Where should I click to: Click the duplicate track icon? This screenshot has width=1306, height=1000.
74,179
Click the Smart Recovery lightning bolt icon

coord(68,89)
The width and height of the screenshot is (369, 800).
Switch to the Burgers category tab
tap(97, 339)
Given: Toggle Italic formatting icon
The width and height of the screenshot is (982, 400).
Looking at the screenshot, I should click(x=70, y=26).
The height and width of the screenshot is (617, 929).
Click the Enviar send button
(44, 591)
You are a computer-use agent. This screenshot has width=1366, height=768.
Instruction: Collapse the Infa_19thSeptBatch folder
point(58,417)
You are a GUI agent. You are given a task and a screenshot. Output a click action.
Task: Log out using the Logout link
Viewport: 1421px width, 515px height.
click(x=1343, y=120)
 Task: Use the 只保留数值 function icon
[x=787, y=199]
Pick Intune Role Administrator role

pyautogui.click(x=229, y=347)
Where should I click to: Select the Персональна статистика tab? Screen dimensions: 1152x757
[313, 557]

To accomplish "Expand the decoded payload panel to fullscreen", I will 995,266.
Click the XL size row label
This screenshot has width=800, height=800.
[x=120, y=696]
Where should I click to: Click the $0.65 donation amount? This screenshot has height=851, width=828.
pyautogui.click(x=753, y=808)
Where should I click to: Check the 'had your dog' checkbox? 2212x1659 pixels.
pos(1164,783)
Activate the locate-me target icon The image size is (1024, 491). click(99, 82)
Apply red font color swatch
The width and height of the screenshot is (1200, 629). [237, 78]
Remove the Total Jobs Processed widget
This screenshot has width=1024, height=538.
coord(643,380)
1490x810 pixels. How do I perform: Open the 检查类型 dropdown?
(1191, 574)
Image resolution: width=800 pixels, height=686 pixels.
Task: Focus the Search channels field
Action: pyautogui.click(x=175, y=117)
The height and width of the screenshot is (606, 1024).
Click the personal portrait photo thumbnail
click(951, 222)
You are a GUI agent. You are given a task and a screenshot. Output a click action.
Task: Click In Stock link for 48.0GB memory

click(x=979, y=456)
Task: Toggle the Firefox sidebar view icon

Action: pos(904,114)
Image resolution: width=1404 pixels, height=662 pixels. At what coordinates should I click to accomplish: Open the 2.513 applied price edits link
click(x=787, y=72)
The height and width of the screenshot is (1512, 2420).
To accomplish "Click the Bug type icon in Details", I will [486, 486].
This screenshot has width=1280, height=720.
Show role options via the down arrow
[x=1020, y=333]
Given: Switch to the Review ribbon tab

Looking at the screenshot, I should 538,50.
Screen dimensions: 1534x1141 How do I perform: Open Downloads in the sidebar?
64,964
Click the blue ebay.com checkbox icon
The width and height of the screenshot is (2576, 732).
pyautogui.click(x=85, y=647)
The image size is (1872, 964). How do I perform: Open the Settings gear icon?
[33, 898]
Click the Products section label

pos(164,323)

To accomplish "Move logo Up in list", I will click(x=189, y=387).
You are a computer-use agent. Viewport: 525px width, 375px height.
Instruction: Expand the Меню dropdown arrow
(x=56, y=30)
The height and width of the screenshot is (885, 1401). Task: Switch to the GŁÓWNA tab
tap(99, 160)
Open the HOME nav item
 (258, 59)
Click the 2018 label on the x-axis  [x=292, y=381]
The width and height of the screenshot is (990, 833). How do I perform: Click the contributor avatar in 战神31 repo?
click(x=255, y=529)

──────

## What you need to do
A single number is requested: the count of lines in the data that hold "computer".

## Output of the task
2